▶ THE EXERCISE
Please gather every line in the listing below that contains the word "Open", and copy each line in full.

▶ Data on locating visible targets
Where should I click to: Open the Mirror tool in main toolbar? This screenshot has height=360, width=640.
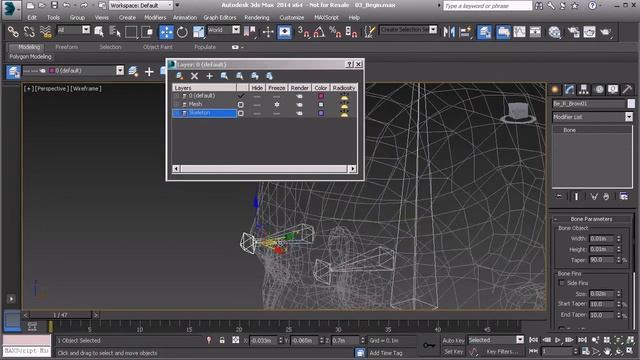449,32
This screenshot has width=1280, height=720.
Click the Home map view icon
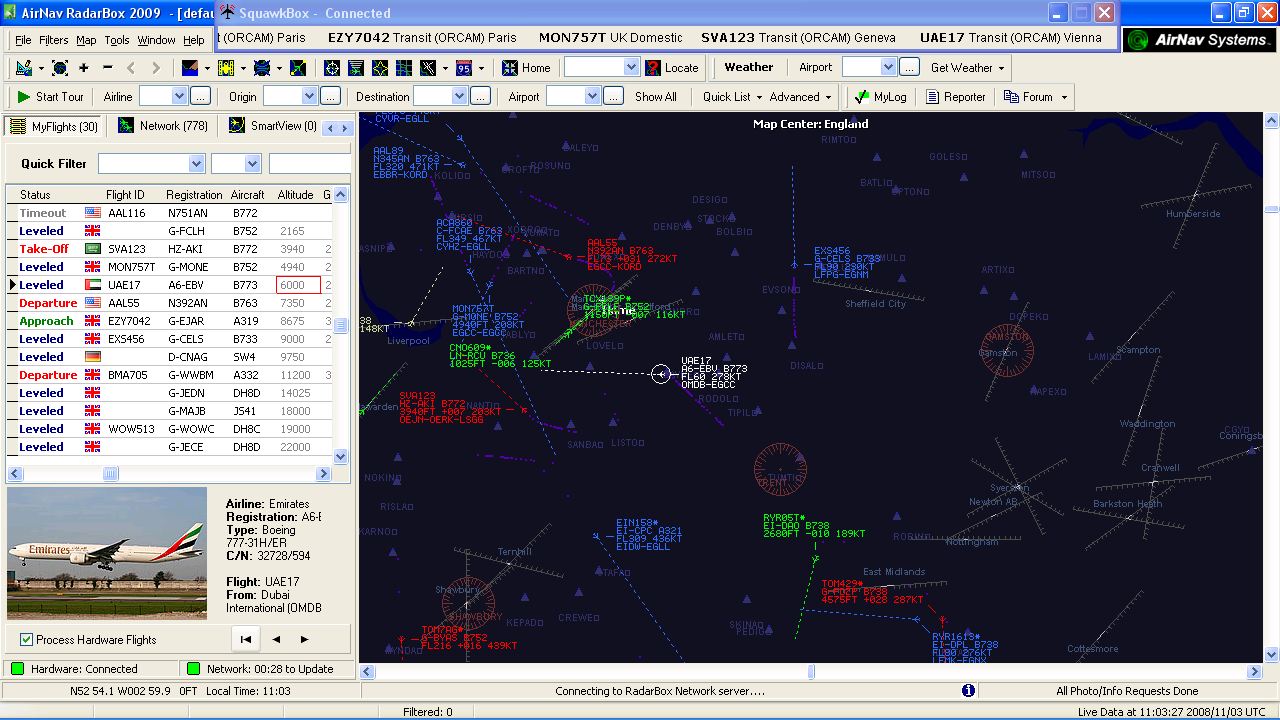[527, 67]
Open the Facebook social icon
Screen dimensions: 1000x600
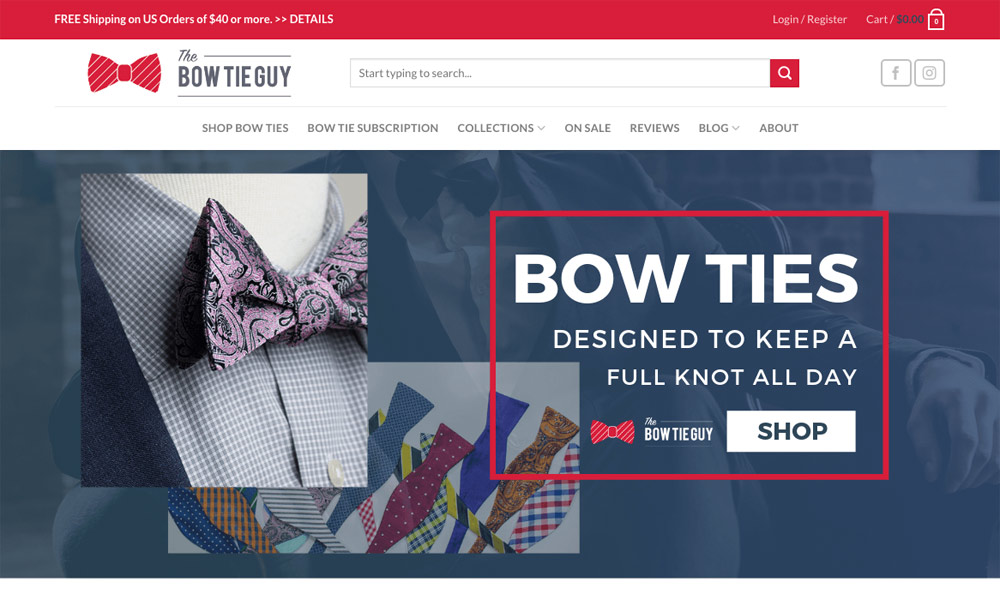point(895,73)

▶ ANSWER TO THIS TASK
Where should I click to: Open the Mirror tool in main toolbar? This screenshot has height=360, width=640.
Open the Facebook social icon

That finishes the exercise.